The Sydney Morning Herald reports from Australia. “In the hyperactive world of online Chinese property forums, prospective buyers swap tips on real estate trends. But the talk on Australia-focused chat threads have been tinged with one worry after another. Chief among those worries are the increasing difficulty to get large amounts of cash out of China, and a crackdown from the big four Australian banks on loans obtained based on overseas income. ‘I bought an off-the-plan apartment and now the settlement date is getting close. My agent and loan planner told me that banks now are not accepting loan applications with overseas income,’ asked one poster on Tigtag. ‘They also say I need to make a face-to-face interview if I apply for loan. I’m now back in China so I’ll have to authorise an agent to manage the handover [in Australia]. So they suggest I sell the property before settlement. Is this right?’”

“Wang Peng, general manager of overseas-focused Chinese property group UNME, says the tightening of rules aimed at foreign buyers were being interpreted by Chinese buyers as a potential signal of more to come. The crackdown on loans substantiated by overseas income has the greatest potential to impact all but the wealthiest of Chinese buyers, says Wang, who owns investment properties in Australia himself. He says many buyers had bought off-the-plan properties but are now scrambling to find alternative loans before settlement, often forced to pay higher downpayments. ‘This is the most disadvantageous part to overseas investors. The impact is quite big and very direct.’”
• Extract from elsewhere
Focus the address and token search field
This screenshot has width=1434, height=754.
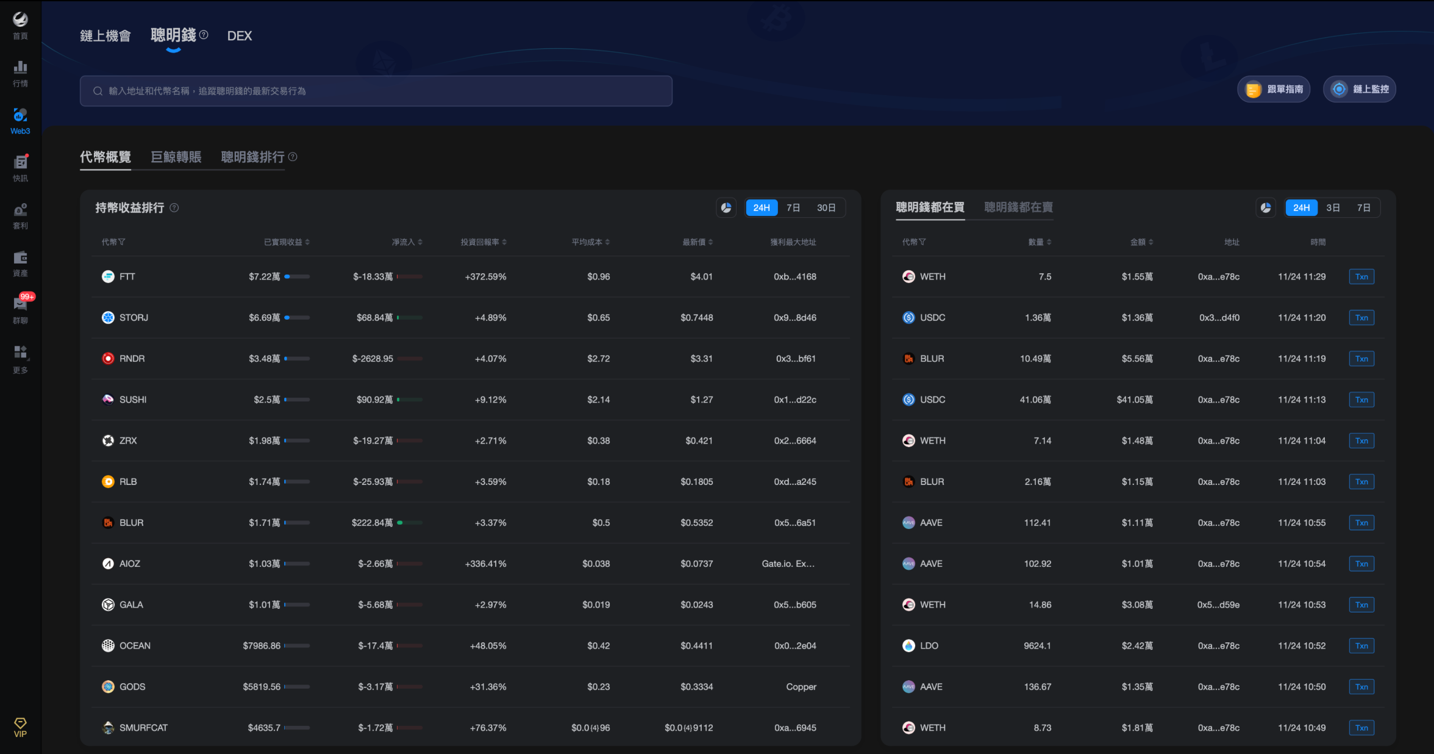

From MarketWatch on China. “The slumping property markets in many Chinese cities are generating one kind of boom: in legal disputes. Even as the beleaguered property market shows signs of inching out of a two-year property downturn, some home buyers have begun suing property developers over facilities advertised at the time of purchase that were never built. Developers, meanwhile, are taking local governments to court for refunds of money spent to buy land when prices were soaring.”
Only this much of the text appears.